**ASSIGNMENT:** Leave out the pictures and print the records below exactly.

─── RECORDS SHOWN ───

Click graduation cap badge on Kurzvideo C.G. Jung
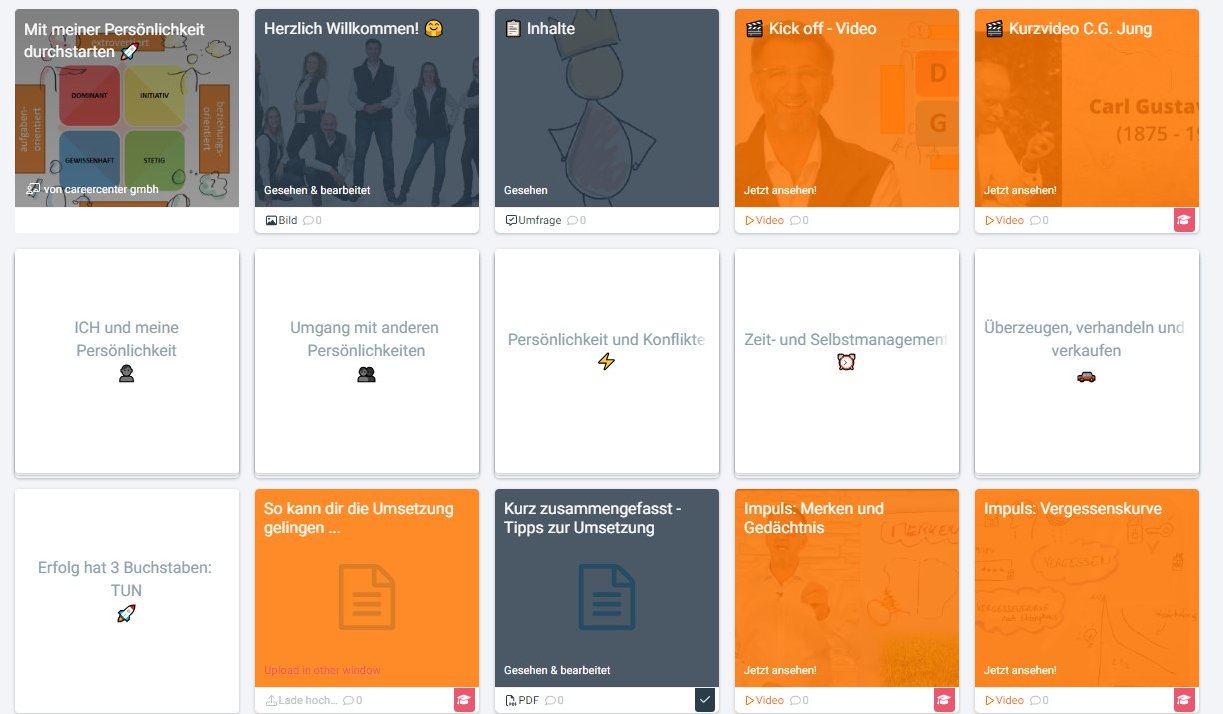The width and height of the screenshot is (1223, 714). click(1185, 220)
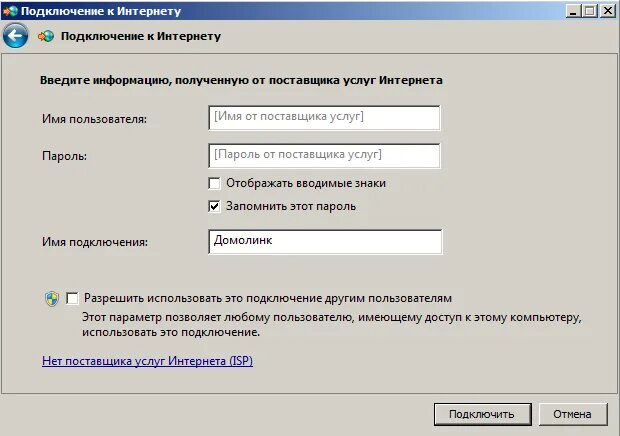This screenshot has width=620, height=436.
Task: Click the network globe icon beside the heading
Action: click(x=46, y=37)
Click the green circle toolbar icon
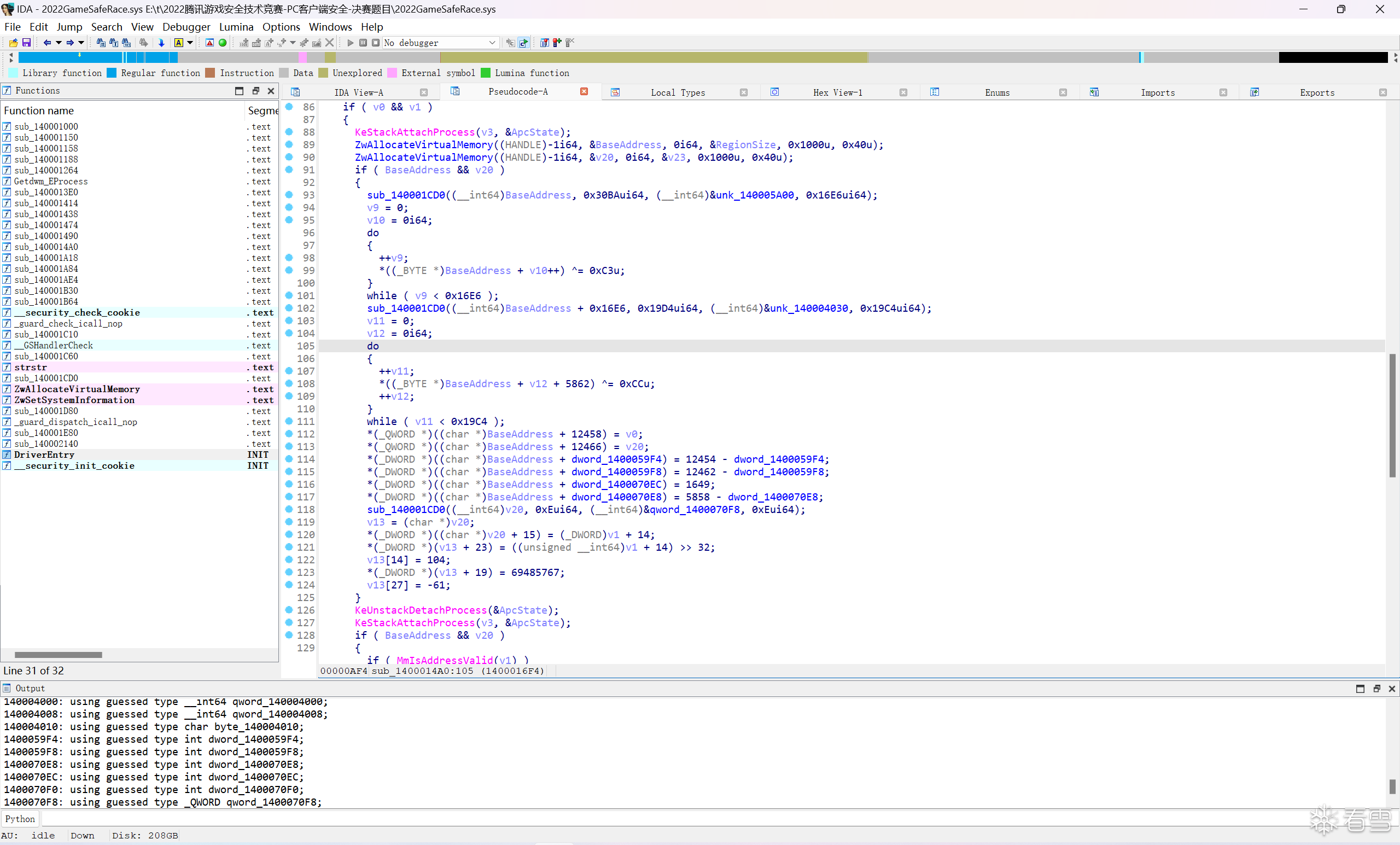The image size is (1400, 845). point(223,43)
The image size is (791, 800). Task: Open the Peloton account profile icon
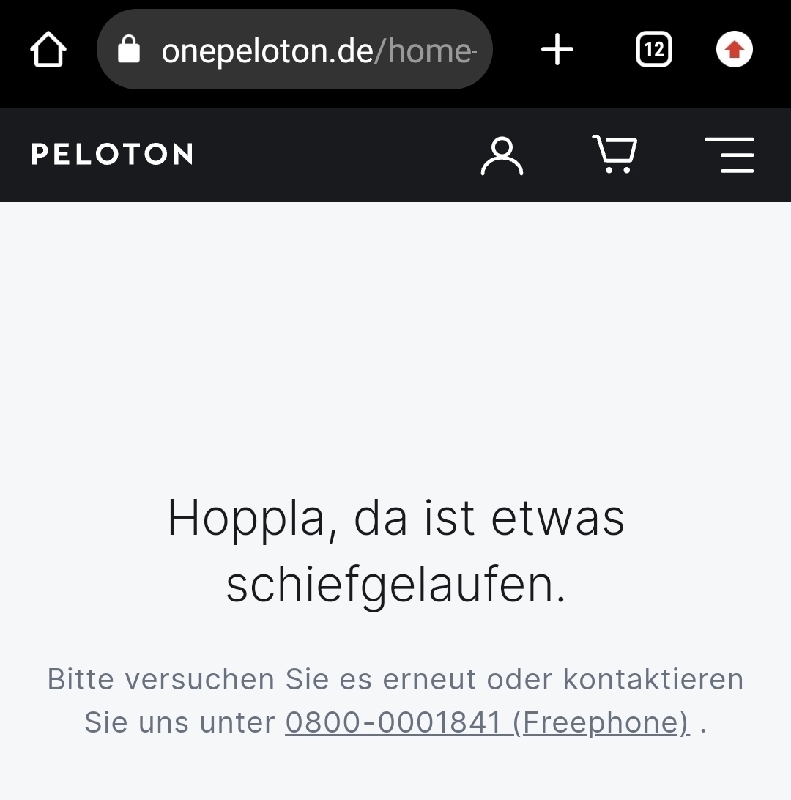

───

**RESULT FOR THIS EXERCISE:**
Click graduation cap badge on Kurzvideo C.G. Jung
The width and height of the screenshot is (1223, 714). click(1185, 220)
This screenshot has width=620, height=436.
Task: Click the network globe icon beside the heading
Action: click(x=46, y=37)
Click the green circle toolbar icon
The image size is (1400, 845). point(223,43)
The image size is (791, 800). Task: Open the Peloton account profile icon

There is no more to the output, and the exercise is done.